• [Work instructions]:
Print every record exactly, omitting all pictures.

• [Extracted material]:
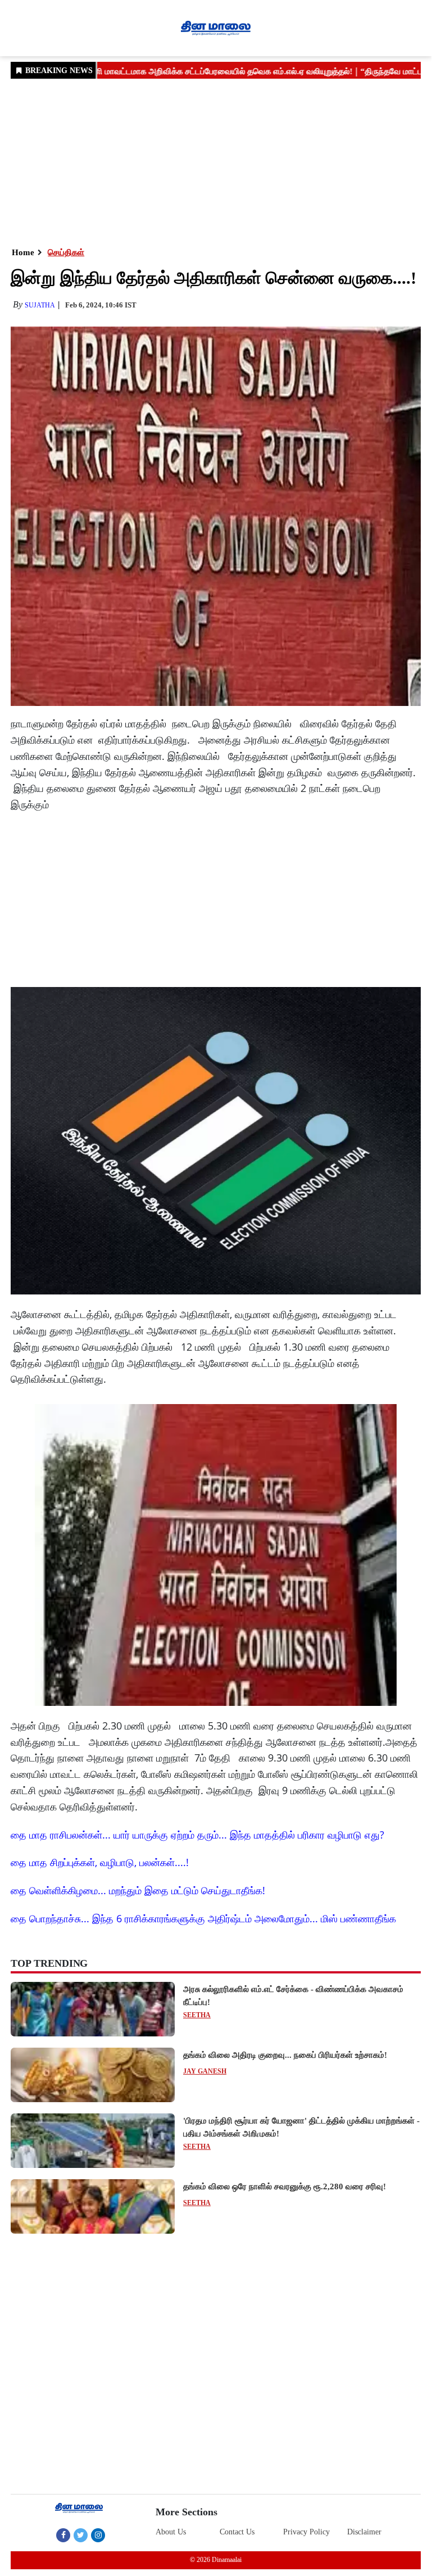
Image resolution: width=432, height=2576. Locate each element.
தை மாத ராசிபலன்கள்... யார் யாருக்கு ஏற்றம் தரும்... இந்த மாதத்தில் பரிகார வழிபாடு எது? (197, 1834)
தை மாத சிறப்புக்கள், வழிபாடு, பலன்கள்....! (100, 1862)
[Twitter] (81, 2535)
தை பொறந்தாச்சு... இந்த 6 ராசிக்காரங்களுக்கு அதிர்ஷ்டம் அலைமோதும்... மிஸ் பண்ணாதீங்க (203, 1918)
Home (23, 252)
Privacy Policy (306, 2532)
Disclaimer (364, 2532)
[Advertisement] (216, 162)
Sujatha (40, 305)
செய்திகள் (66, 252)
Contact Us (237, 2532)
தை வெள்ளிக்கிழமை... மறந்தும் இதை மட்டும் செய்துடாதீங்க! (138, 1890)
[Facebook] (63, 2535)
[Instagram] (98, 2535)
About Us (171, 2532)
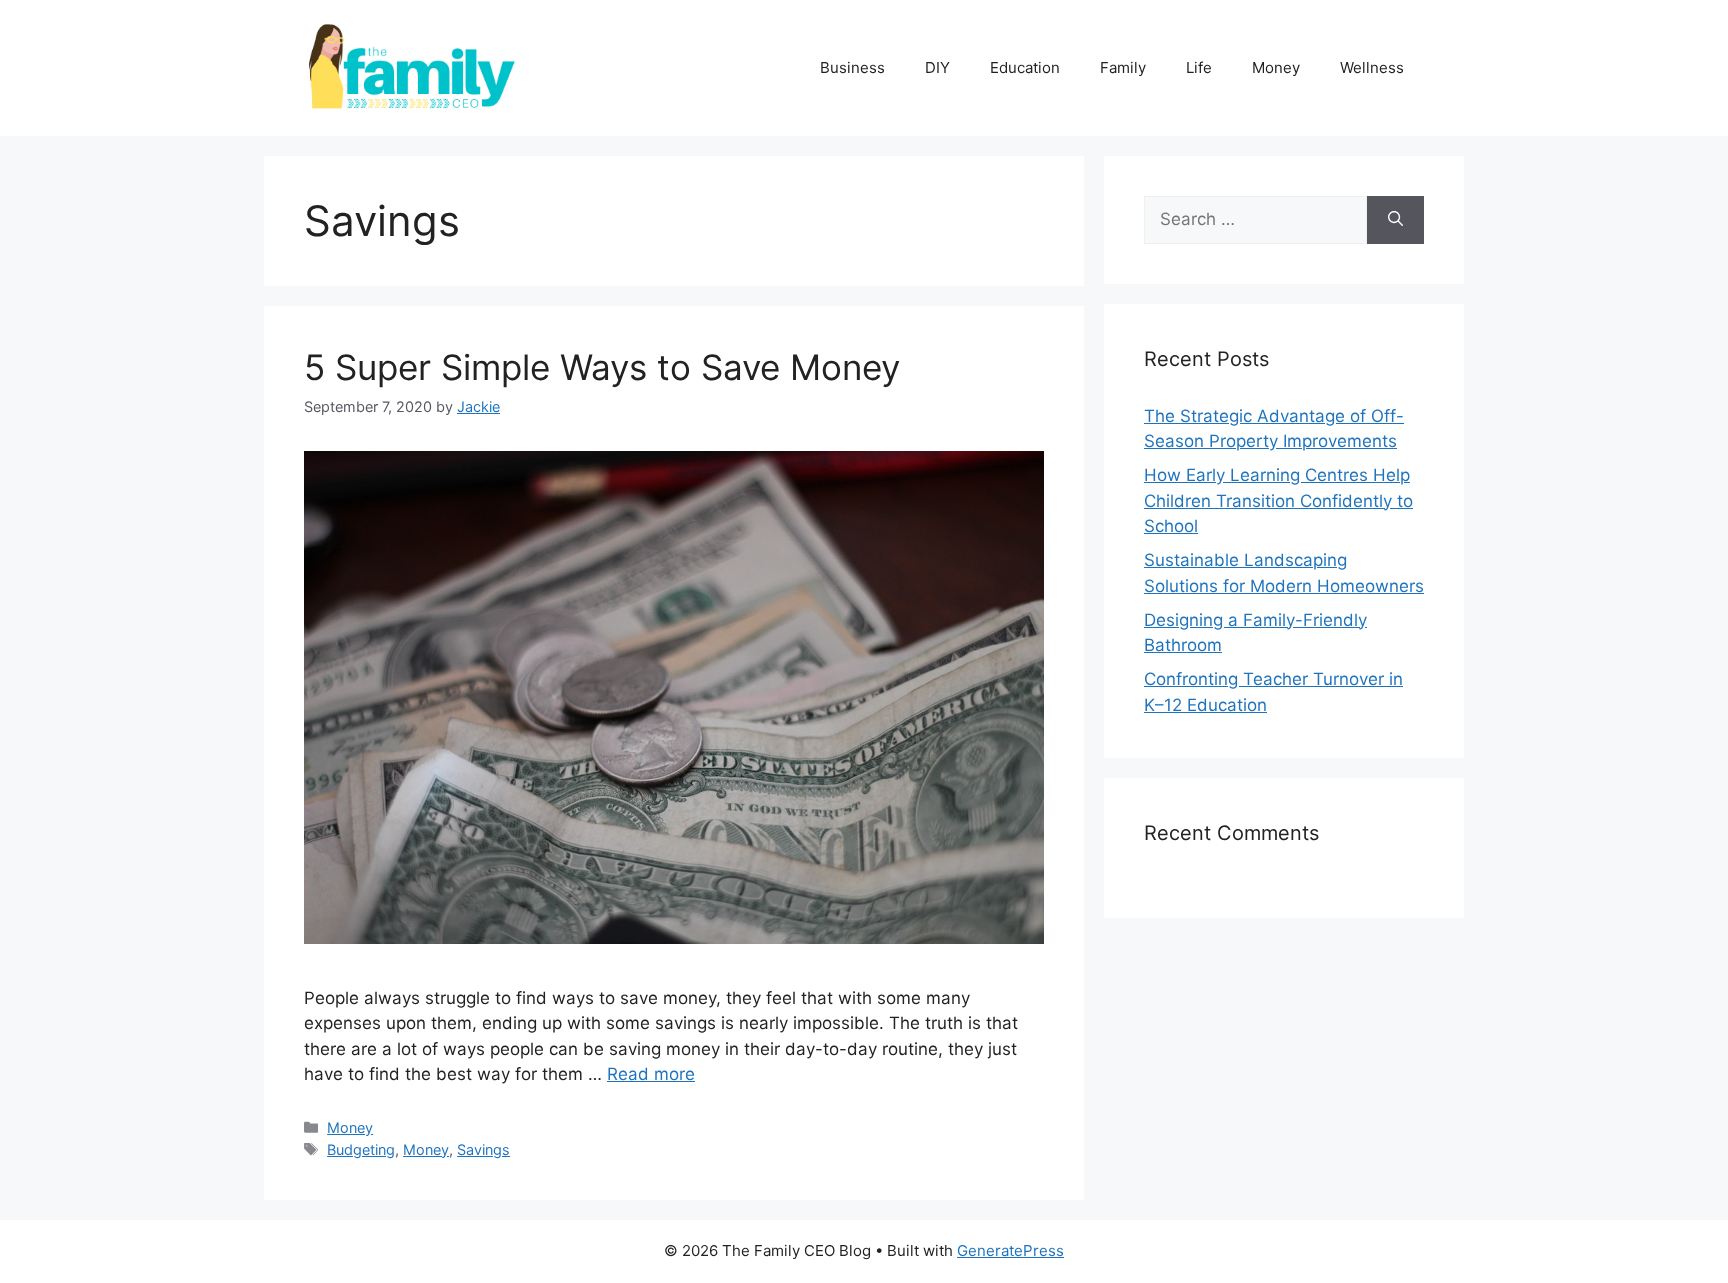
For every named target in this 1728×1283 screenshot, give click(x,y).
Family (1123, 67)
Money (1276, 67)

• [Answer below]:
Image resolution: width=432, height=2576. Locate each element.
தை மாத ராசிபலன்கள்... யார் யாருக்கு ஏற்றம் தரும்... இந்த மாதத்தில் பரிகார வழிபாடு எது? (197, 1834)
தை மாத சிறப்புக்கள், வழிபாடு, பலன்கள்....! (100, 1862)
[Twitter] (81, 2535)
தை பொறந்தாச்சு... இந்த 6 ராசிக்காரங்களுக்கு அதிர்ஷ்டம் அலைமோதும்... மிஸ் பண்ணாதீங்க (203, 1918)
Home (23, 252)
Privacy Policy (306, 2532)
Disclaimer (364, 2532)
[Advertisement] (216, 162)
Sujatha (40, 305)
செய்திகள் (66, 252)
Contact Us (237, 2532)
தை வெள்ளிக்கிழமை... மறந்தும் இதை மட்டும் செய்துடாதீங்க! (138, 1890)
[Facebook] (63, 2535)
[Instagram] (98, 2535)
About Us (171, 2532)
For every named target in this 1728×1283 screenshot, give click(x,y).
Family (1123, 67)
Money (1276, 67)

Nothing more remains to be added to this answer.